Excerpted text =>
============
Burdines and Richards offered assistance to knitters in the knitting and sewing headquarters in the Civic Center under the charge of League Member Mrs. L.A. Oates.

By April 1941, U.S. Army soldiers transformed Miami Beach into a training camp. New League President, Leone Skinner and Marjory Stoneman Douglas asked for women to volunteer at the Filter Center, also known as the Air Raid Information Center located in the Ingraham Building. The Center was categorized as the one place in this area where war is being faced as an actuality, requiring the highest caliber of women volunteers.

Servicemen’s Pier

By October 1942, the Junior League was a commanding presence at the Servicemen’s Center, literally set up and run by Leaguer Kay Pancoast, Arva Moore Parks tells us. More than 100,000 Air Force officers were trained in Miami so this was a major project with “everyone in the League recruited to help,” Arva said.

The Center’s mission was to create a home atmosphere that could not fail in its relaxing effect. The duties seemed unimportant . . .sewing on a button, providing a safety-pin for a sailor’s pants that want to slip off his reduced frame. . .listening to him when he wants to talk about his folks, his girl. As Member Blanche Barco further noted, “These boys appreciate it.”

Miami was port of entry to men who experienced dangerous service on various fronts-from China, Africa, India, and the South Pacific. Along with U.S. sailors, came those from England, Norway, Holland, Canada and Australia.

The work of the League continued in the welfare arena with the Family Services Bureau. By February 1943, the League proclaimed “Our Members Work For Victory!” Tropical Topics stories abounded with announcements of war babies and debutantes marrying young men of the various armed forces.

Junior Leaguers were signing up for Nurse’s Aide classes at St. Francis Hospital. League Member Peggy Dunham reported, “On Mondays, Wednesdays, Fridays or Sunday evenings Junior League volunteers, under the auspices of the American Red Cross, performed in five military hospitals in the Miami area for disabled soldiers: The Gulf Stream, the Nautilus, the King Cole, the Pancoast and the Miami Biltmore.”

Olive Dungan Pullen recalled, “The piano is usually poorly tuned, but we have played on ones with half the keys missing … so what! I remember when a dancer stopped in the middle of her performance because the Victrola wasn’t playing fast enough — the disappointment on the boys faces was obvious.”

Many Leaguers served as volunteers in the “Motor Corps” which transported soldiers and sailors who had already seen active duty or were on their way to it. Others volunteered as Red Cross Gray Ladies, wearing gray uniforms and caps with white trim. Their role was to distribute grooming articles, cigarettes, books and magazines to soldiers at the various military hospitals. The Junior League contributed generously to the Dade County War Chest, consistently surpassing their quota. They also volunteered at the Blood Bank, Hostess Corps and the Dade County Defense Council Volunteer Bureau.

With about 75 active members in the League in 1945, Thrift Shop Chairman Margaret Whitney announced that the shop was doing so well that an investment broker offered to buy it! During the war, the Thrift Shop grew even busier due to the fact that new shoes were bought with ration tickets, however, used shoes were not. The shoe department became very popular-so did the large men’s department. Since there were no changing rooms, people just tried on clothes over their own or went to the consignment area to disrobe.
============
Exercise data =>

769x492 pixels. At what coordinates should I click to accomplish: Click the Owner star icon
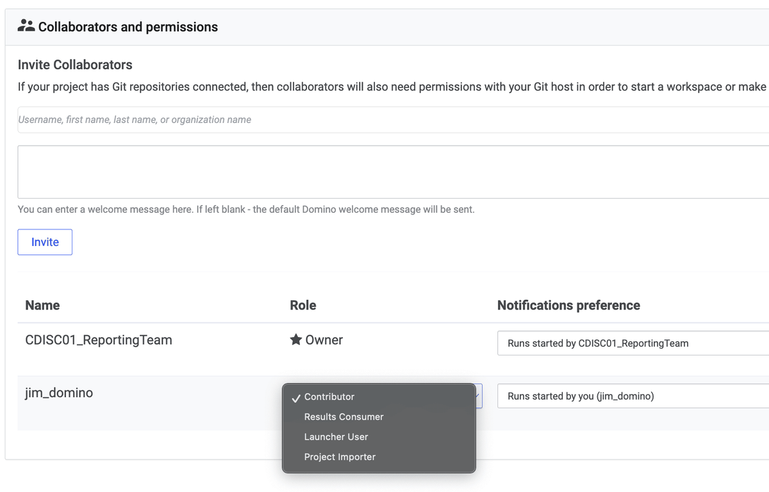pos(295,340)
============
Exercise requirements => Quote the passage from the Junior League wartime text starting with "Miami was port" and going on through "Canada and Australia.". Rely only on the text about the Junior League's wartime work, not on the material.

Response =>
Miami was port of entry to men who experienced dangerous service on various fronts-from China, Africa, India, and the South Pacific. Along with U.S. sailors, came those from England, Norway, Holland, Canada and Australia.